Finland–Taiwan relations are informal and largely economic, because the two countries do not have official diplomatic ties. On 13 January 1950, Finland acknowledged the People's Republic of China government in Beijing as the legitimate government of China, and diplomatic relations were established in October the same year. When referring to the country, the government of Finland tends to use the designation Taiwan instead of the official Republic of China.

A Taiwanese representative office was opened in Helsinki in 1990 and a corresponding Finnish office in Taipei a year later. These offices function as de facto embassies, as the countries have no formal diplomatic relations.

The Taipei Representative Office in Finland keeps relations with Finnish parliamentarians from various political parties. In May 2020, Taiwan donated 200,000 surgical masks to the Northern Finnish healthcare district, and they were received by Mikko Kärnä, who was the chair of the informal Taiwan friendship club of the Finnish parliament.

In 2005, under the term of Taipei representative in Finland Janet Chang, the Arrangement on Air Services between Taiwan and Finland was signed, indicating the potential for direct flights to operate between Taiwan and Finland in the future.

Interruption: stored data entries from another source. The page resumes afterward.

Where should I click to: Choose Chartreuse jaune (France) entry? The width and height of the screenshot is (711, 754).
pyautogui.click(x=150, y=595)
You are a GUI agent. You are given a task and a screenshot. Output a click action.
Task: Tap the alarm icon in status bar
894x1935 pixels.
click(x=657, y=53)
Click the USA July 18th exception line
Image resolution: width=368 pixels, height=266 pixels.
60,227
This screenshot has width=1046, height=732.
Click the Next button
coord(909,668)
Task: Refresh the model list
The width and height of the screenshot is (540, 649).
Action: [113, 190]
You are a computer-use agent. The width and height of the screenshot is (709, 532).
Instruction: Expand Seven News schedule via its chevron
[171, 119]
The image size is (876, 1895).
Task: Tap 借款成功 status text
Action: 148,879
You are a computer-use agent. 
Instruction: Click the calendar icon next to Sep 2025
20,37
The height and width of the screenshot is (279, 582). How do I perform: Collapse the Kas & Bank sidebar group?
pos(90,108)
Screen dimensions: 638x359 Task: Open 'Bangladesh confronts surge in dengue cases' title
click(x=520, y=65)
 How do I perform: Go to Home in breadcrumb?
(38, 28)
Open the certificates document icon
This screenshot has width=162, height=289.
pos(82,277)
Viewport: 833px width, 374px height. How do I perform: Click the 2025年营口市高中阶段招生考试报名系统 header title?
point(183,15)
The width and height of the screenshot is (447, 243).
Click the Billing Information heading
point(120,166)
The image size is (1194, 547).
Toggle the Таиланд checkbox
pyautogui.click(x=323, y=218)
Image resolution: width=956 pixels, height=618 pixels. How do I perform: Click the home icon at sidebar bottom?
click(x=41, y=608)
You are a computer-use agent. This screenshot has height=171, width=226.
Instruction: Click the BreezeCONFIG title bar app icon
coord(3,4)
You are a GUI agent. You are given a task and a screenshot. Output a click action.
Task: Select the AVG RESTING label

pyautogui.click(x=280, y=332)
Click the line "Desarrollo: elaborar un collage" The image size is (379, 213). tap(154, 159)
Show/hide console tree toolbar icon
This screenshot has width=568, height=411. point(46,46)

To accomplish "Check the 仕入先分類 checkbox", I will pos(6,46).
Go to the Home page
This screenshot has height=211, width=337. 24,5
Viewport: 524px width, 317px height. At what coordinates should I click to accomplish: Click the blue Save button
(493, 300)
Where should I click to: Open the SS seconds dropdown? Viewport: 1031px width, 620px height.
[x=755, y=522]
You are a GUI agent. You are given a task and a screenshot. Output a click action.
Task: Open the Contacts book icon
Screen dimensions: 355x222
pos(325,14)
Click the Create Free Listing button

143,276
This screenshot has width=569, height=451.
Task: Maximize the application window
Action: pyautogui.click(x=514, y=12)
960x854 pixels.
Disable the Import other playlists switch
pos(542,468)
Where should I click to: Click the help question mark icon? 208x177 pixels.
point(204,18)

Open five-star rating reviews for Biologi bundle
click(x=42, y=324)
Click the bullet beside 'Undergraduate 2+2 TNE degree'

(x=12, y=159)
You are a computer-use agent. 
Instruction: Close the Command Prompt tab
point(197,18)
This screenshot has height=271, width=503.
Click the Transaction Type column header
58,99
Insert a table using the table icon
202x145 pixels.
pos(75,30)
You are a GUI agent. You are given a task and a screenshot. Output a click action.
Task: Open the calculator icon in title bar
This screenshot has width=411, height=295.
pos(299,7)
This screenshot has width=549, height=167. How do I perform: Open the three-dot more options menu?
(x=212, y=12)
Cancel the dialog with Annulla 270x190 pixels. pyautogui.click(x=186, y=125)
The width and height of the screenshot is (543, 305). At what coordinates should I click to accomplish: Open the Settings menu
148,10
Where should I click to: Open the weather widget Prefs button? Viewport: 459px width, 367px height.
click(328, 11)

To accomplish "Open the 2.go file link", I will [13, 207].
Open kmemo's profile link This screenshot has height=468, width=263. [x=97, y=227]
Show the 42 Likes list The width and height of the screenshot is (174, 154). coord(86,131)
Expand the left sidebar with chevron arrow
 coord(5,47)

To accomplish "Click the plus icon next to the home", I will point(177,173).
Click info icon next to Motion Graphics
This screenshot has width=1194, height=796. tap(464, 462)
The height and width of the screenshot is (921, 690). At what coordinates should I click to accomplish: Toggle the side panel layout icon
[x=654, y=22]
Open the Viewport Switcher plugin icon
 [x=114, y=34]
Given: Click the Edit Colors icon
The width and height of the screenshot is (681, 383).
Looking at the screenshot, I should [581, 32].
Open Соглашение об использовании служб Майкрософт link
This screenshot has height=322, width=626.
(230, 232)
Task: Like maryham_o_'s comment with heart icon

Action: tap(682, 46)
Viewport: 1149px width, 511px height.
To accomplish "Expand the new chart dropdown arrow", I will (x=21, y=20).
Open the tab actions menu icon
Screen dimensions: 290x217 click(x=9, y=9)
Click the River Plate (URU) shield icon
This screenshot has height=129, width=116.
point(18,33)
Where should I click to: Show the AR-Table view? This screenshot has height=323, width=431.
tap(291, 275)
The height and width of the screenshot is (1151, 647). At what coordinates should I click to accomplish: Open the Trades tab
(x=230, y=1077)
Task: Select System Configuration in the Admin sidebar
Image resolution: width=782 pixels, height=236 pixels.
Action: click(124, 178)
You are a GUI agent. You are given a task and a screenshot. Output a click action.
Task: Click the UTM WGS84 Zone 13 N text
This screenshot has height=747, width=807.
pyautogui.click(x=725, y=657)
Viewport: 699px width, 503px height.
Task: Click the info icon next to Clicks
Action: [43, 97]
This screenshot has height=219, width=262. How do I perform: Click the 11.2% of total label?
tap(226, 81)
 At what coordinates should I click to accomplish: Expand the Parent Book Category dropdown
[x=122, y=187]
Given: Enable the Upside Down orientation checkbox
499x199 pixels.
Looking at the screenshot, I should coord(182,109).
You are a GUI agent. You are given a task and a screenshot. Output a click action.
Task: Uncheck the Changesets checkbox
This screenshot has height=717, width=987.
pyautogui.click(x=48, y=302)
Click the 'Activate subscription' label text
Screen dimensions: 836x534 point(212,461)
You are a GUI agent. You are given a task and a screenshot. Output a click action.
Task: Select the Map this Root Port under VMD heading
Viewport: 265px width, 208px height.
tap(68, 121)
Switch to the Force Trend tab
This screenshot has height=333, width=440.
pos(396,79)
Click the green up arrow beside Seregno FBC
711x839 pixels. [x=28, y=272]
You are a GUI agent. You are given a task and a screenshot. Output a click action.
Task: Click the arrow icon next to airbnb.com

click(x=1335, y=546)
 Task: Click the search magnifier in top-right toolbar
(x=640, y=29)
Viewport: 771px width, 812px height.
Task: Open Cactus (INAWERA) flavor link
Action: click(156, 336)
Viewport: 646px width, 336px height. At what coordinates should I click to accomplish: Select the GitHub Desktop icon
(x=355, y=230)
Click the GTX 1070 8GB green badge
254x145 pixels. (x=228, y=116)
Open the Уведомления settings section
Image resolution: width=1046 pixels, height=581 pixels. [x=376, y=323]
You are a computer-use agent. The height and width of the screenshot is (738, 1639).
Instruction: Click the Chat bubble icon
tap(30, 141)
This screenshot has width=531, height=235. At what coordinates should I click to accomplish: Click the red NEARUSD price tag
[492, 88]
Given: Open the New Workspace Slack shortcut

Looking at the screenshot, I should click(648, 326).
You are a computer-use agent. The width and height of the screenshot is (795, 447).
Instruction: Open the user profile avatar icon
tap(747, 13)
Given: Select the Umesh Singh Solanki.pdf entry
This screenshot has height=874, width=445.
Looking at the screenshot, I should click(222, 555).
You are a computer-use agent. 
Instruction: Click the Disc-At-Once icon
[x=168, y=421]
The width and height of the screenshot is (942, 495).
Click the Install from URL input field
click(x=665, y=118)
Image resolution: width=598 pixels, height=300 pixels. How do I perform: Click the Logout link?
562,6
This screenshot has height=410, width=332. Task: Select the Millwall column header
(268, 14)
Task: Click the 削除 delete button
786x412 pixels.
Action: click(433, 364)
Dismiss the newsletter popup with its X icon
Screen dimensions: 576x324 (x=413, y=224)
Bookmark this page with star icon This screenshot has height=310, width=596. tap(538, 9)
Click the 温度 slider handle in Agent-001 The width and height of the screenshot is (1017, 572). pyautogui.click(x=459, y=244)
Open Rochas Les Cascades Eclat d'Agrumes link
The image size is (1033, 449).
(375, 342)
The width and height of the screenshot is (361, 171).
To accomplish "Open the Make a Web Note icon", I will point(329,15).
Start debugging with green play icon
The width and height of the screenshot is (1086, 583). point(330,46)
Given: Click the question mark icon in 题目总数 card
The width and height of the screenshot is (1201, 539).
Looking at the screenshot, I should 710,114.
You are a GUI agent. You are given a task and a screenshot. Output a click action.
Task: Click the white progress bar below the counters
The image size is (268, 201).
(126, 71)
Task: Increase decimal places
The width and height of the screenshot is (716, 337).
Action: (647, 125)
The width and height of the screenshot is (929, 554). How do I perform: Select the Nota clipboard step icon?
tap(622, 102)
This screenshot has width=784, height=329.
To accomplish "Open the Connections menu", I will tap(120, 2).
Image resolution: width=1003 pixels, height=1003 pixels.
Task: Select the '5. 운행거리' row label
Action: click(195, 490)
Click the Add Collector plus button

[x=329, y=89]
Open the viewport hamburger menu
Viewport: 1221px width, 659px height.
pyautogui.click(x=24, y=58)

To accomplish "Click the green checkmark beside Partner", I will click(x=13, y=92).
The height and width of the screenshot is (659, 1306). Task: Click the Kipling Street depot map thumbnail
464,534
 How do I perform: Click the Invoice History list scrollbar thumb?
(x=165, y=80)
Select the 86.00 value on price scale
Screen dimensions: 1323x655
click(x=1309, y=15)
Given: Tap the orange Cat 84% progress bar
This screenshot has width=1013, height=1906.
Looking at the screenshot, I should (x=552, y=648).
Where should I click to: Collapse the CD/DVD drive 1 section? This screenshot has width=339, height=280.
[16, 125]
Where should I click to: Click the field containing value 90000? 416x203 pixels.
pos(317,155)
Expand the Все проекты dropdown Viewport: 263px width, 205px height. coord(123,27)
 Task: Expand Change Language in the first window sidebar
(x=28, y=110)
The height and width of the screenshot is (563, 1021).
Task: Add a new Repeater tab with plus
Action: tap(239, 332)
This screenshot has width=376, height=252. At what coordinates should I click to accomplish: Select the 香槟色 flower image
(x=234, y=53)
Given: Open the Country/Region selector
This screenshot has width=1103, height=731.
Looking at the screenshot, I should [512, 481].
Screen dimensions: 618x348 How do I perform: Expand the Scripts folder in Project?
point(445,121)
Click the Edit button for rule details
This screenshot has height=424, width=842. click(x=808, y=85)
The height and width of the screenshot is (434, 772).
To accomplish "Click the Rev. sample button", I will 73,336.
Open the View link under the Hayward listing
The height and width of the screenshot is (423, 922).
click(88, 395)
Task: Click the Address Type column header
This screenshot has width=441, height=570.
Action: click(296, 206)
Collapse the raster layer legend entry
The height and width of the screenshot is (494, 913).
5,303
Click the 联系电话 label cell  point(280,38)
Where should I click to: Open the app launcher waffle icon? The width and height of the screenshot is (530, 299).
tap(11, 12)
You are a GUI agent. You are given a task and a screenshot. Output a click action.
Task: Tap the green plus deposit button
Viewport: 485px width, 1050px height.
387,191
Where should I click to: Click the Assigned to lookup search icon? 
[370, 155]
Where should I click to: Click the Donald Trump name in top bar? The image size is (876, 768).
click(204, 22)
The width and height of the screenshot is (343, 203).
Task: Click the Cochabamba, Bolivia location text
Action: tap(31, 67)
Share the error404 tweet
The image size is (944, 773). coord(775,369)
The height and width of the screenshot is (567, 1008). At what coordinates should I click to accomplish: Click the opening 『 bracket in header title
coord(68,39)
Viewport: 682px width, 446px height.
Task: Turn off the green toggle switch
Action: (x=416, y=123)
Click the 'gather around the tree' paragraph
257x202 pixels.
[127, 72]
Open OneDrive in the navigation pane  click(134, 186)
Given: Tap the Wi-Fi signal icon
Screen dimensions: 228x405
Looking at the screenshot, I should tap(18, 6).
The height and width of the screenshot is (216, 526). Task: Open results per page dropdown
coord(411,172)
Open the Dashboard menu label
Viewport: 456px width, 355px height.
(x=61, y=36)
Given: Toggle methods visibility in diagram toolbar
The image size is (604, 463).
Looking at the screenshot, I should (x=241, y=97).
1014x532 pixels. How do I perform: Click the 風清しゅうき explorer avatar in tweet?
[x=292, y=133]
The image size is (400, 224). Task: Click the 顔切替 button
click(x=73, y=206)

Finland has also engaged in the Global Cooperation and Training Framework (GCTF) in Taiwan, which was initially initiated by Taiwan and the United States in 2015. Specifically, in 2024, the Finland Trade Centre in Taiwan co-hosted a GCTF event focused on strengthening civilian training to address resilience and emergency response in the face of climate change and other global challenges.

In 2025 heavy metal musician and politician Freddy Lim was appointed as the Taiwanese representative in Finland.

== Educational Cooperation ==
In 2026, Aalto University launches an EMBA program with National Central University in Taiwan.